[SUPPLIED INFORMATION Boundary: Start]

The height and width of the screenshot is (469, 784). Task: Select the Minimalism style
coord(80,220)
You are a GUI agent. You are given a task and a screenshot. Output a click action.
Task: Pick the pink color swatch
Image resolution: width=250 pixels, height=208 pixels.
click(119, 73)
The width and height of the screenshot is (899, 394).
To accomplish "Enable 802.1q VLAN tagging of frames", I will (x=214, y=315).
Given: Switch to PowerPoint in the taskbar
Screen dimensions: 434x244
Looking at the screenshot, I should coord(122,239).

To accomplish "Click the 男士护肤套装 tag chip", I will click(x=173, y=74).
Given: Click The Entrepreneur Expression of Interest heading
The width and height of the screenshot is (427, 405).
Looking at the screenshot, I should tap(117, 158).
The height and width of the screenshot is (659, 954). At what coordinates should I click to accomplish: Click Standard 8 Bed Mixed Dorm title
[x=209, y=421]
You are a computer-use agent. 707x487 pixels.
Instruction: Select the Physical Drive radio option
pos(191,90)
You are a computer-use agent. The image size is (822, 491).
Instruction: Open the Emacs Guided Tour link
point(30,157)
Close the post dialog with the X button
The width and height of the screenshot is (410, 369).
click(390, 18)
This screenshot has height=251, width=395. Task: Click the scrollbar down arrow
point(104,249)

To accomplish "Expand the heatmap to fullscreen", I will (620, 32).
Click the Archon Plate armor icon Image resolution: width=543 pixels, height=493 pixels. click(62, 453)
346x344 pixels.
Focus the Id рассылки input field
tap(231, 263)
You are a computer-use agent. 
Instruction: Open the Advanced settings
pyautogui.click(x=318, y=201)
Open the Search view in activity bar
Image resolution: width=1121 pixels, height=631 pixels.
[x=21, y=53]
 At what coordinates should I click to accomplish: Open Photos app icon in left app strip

[SUPPLIED INFORMATION Boundary: End]

**EXERCISE DESCRIPTION**: Please return only the lines above, starting at the line that has "Image resolution: width=250" and ending at the line that has "Given: Switch to PowerPoint in the taskbar", keeping both and leaving each one unchanged.

**ANSWER AREA**:
Image resolution: width=250 pixels, height=208 pixels.
click(119, 73)
The width and height of the screenshot is (899, 394).
To accomplish "Enable 802.1q VLAN tagging of frames", I will (x=214, y=315).
Given: Switch to PowerPoint in the taskbar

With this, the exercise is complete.